So, a quick summary on how labour markets work: employers post job positions, people apply to those positions and there is a probability that they receive an offer for the job. Sometimes, there is no salary stated in the job advert, in which case when the prospective employee gets offered a job, they can either negotiate their wage, or accept/ reject the wage offered by the employer. In the case where the wage is mentioned in the job advert, the prospective employee accepts/ rejects the job offer (or perhaps there is room to negotiate the wage, depending on the employer). Either way, the entire point of labour markets is that people can sell their skills in exchange for compensation (wage and other benefits etc.).


What people do with their wages, when they accept a job offer is the employee's determination alone, as long as they don't spend their wages on e.g. illegal things, or things which would cause knock-on effects, significant enough to affect other people's/ society's lives in a bad way.


I will take this moment, to point out that academia and being a PhD student receiving a stipend/ scholarship are also types of jobs, because they produce knowledge and provide educational services in exchange for monetary compensation.


Employers are both private, and public. The source of the employer's revenue does not matter, after wages are paid to employees. Wages are still wages, and they belong to private individuals when money changes hands.


An example of spending wages on things which have knock on effects, which are socially bad, is e.g. things that effect health outcomes. Especially in the United States, healthcare access is determined by health insurance status, and health insurance premiums are based on health risk.

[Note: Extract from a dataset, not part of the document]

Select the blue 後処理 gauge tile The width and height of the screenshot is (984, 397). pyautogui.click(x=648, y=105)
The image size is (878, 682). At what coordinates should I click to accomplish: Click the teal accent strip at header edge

So anything people do to affect health risk, is a problem for not only themselves but for everyone on their health insurance pool. If it were a problem only for themselves, it wouldn't matter at all what individuals are doing to impact their health risk, as they would be the only ones dealing with the consequences. However, because of insurance, what one person does to impact their health risk, becomes everyone's problem.

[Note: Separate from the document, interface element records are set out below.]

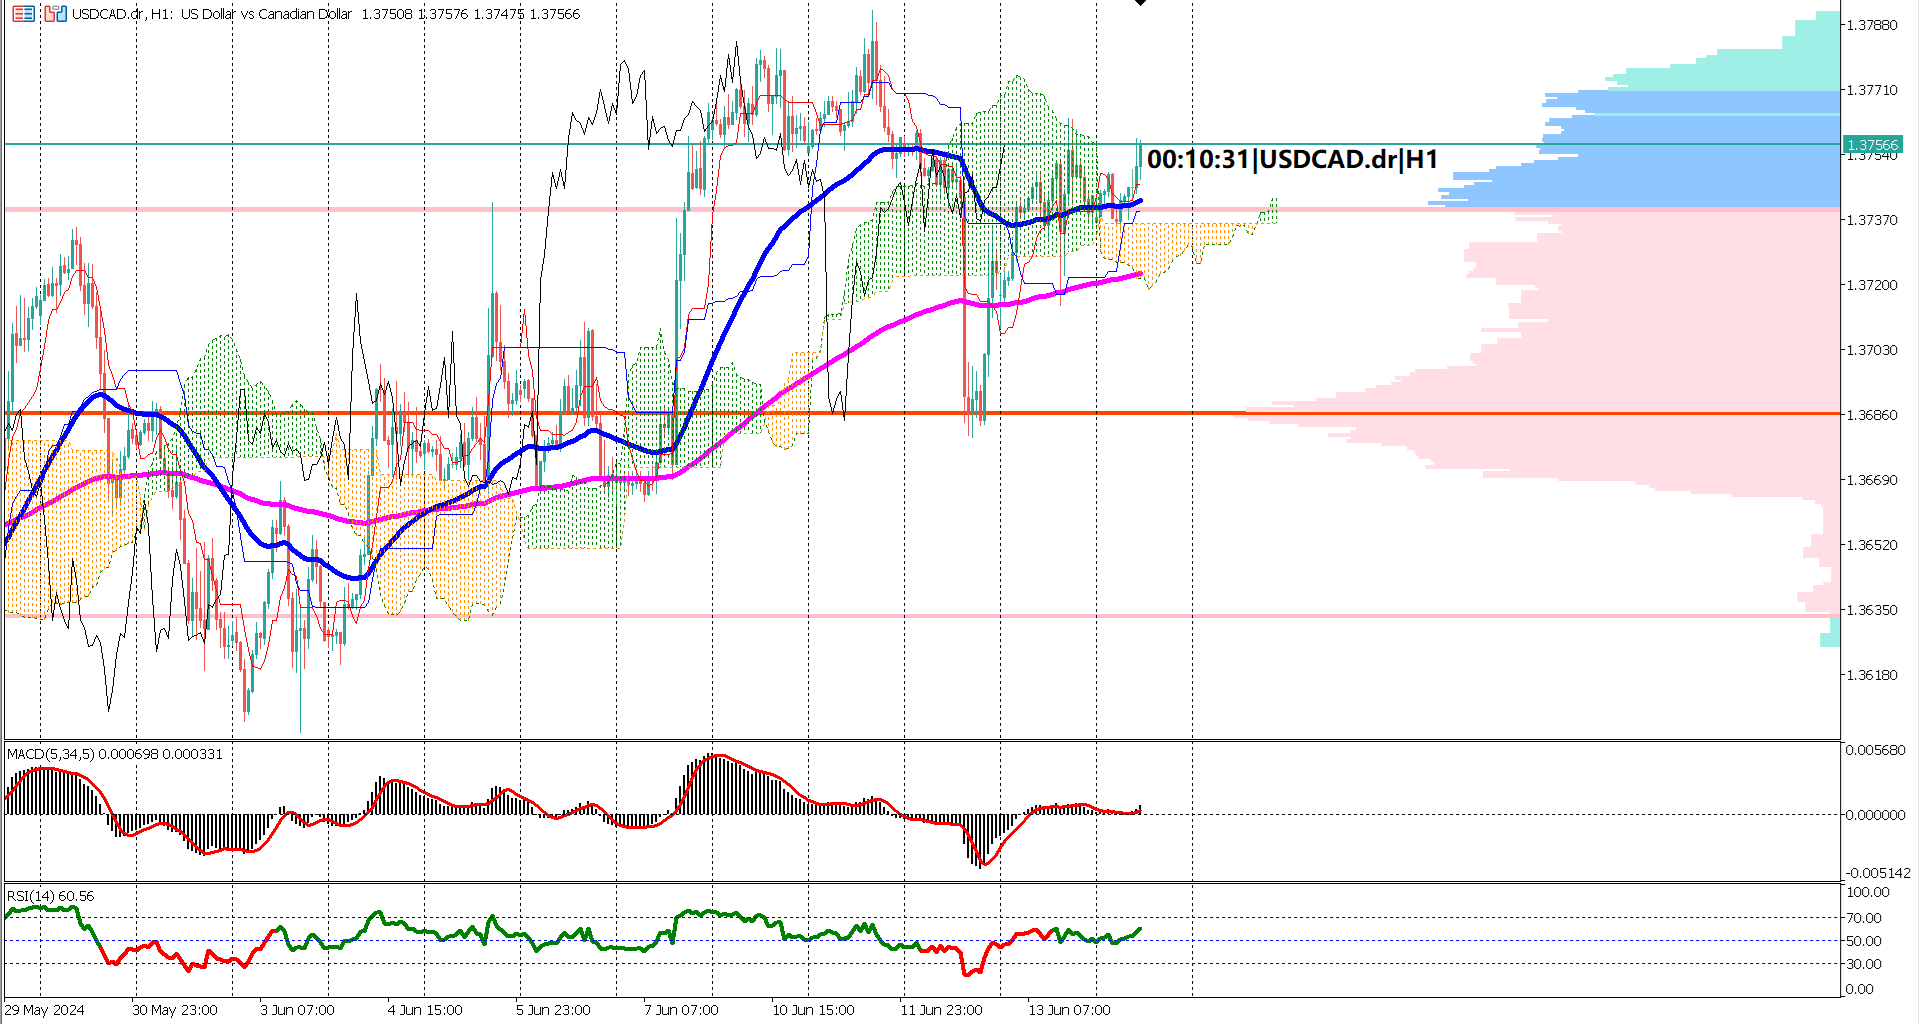Click the thick blue moving average line

tap(900, 150)
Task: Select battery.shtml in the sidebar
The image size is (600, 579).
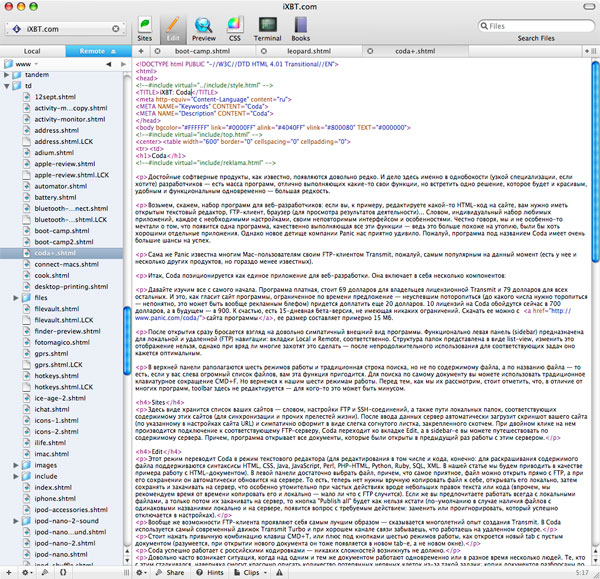Action: [x=54, y=197]
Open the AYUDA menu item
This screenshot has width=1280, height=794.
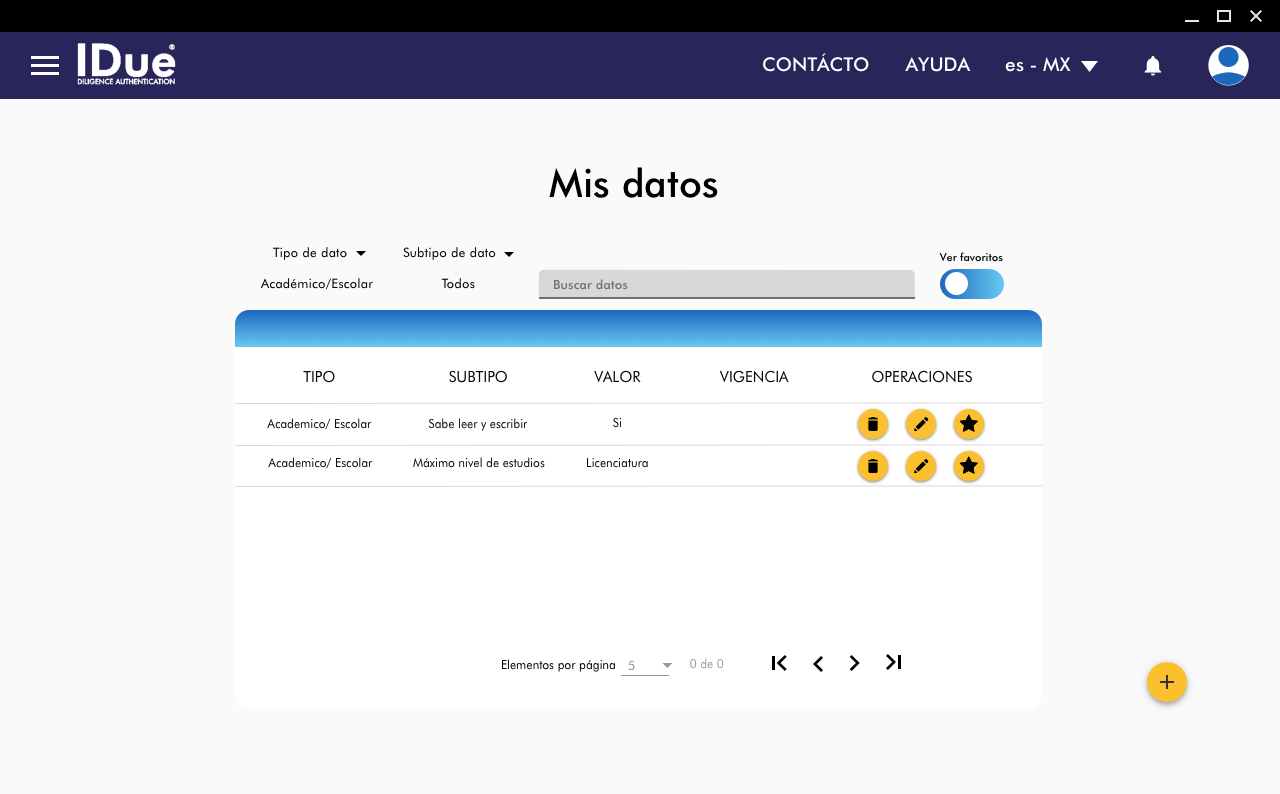(937, 65)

Which is why, complaining about people buying things that worsens their health risk is logical. Being frustrated and saying tax dollars shouldn't be spent on social programmes, where individuals are doing things to increase, e.g. health risk, is a valid argument because it effects average insurance premiums. (Yes, I am alluding to preventive health practices, or lack thereof).


If people spend their wages on personal effects, or recreational/ entertainment activities, on average, it is not a cause for concern. Again, unless it badly impacts people other than yourself, which superficial consumption and enjoying sensible recreational activities, typically don't.

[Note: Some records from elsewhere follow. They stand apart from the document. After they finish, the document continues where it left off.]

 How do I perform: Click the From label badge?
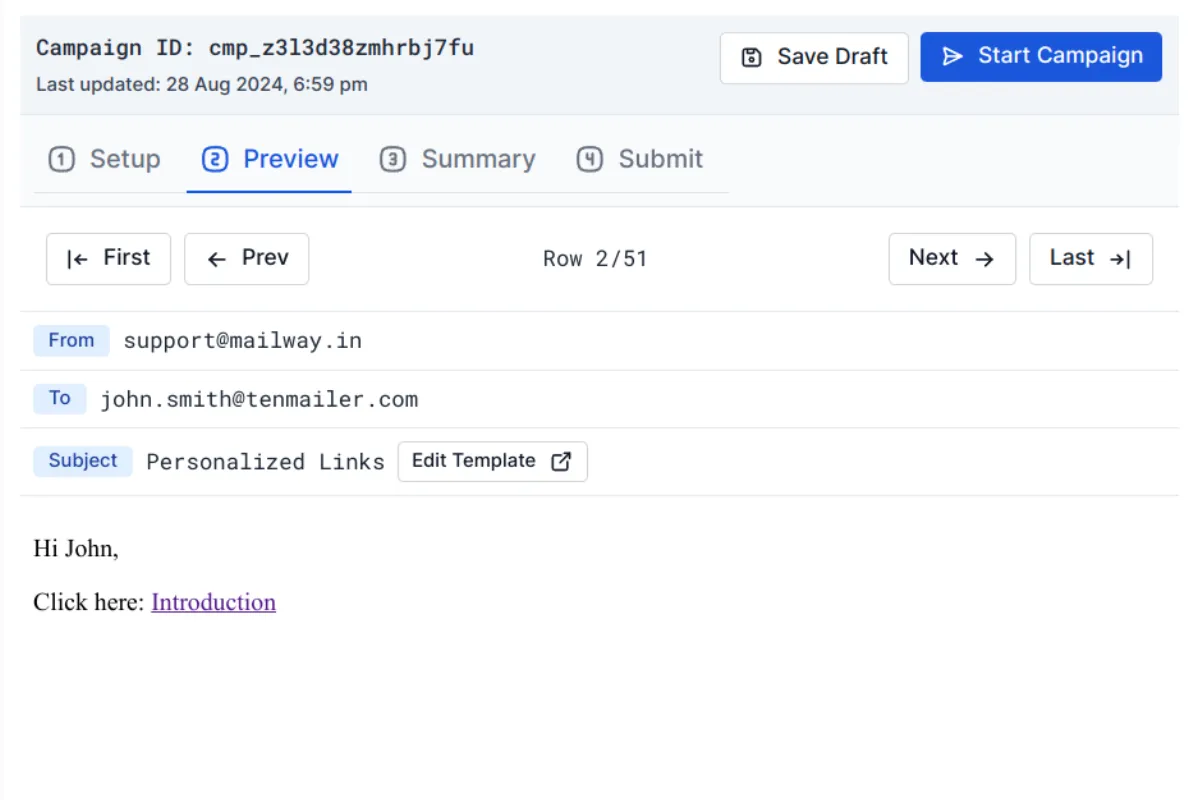[71, 340]
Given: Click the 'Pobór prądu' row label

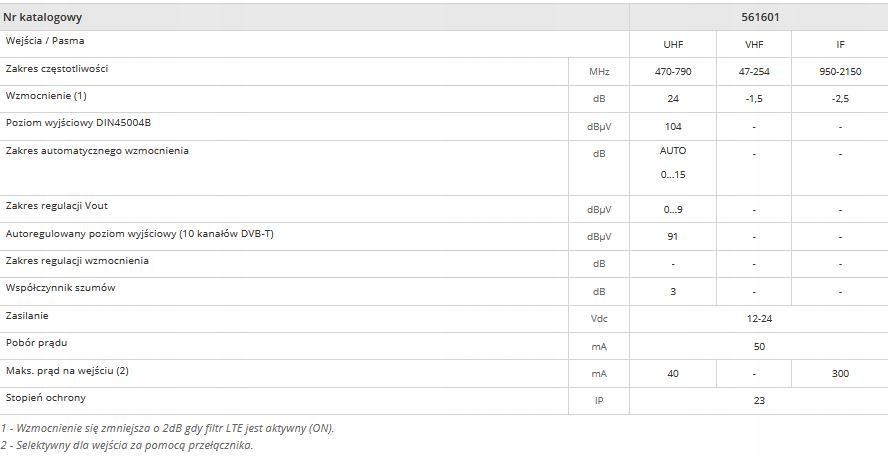Looking at the screenshot, I should (37, 343).
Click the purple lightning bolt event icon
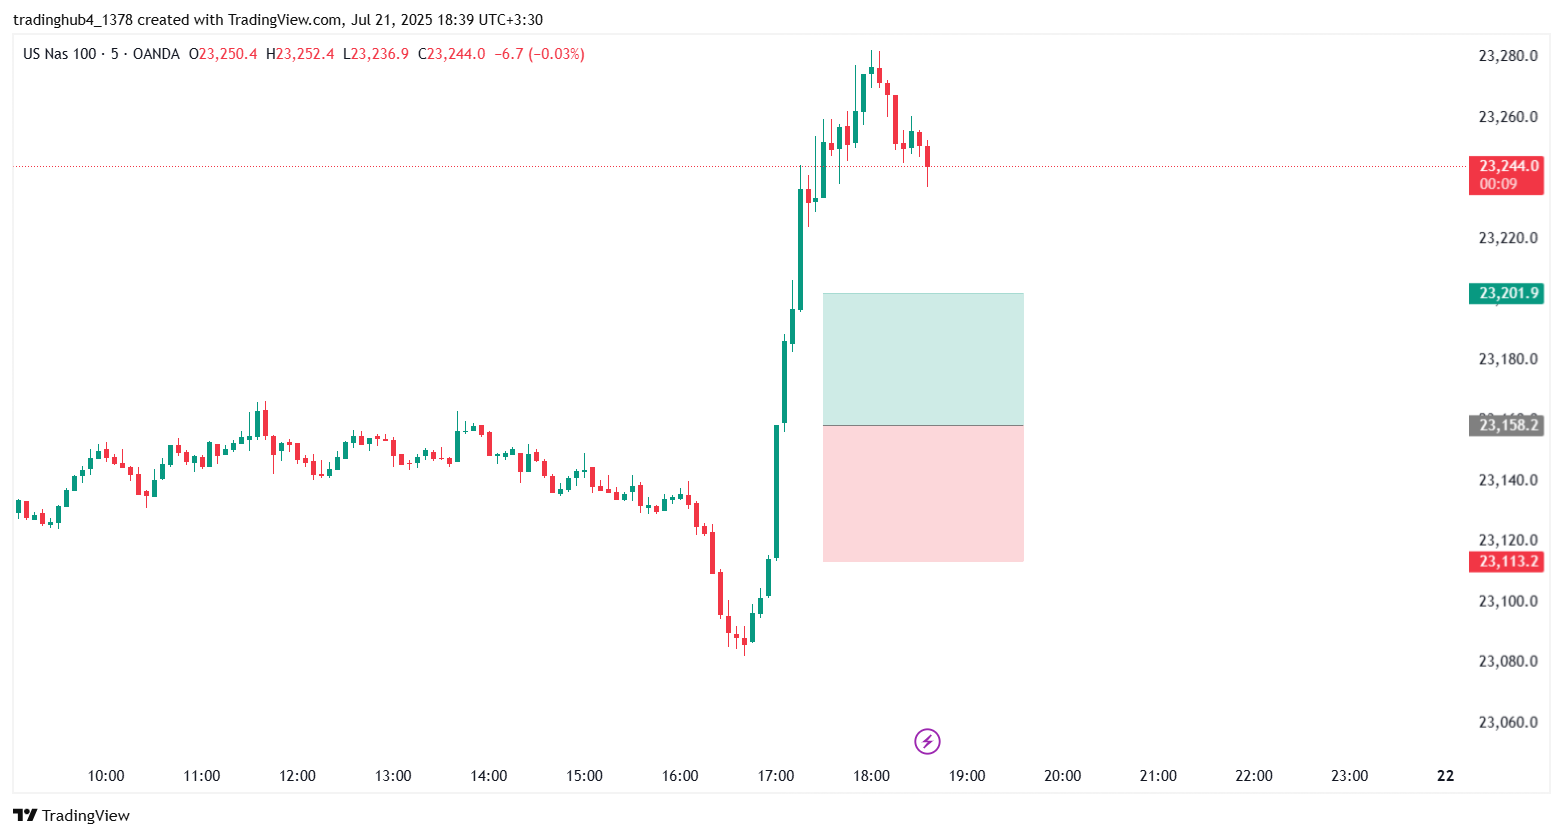1563x837 pixels. coord(927,741)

If you have a problem with people doing things with their wages that only impacts them, then you might want to do additional inward self-reflection, of why that bothers you so much. Or even, being bothered by people choosing to save instead of spending all of their wages.


If the question is instead to do with, why do only certain people earn wages allowing them to be able to spend on things other than the basics of life, then that is a much much much deeper question.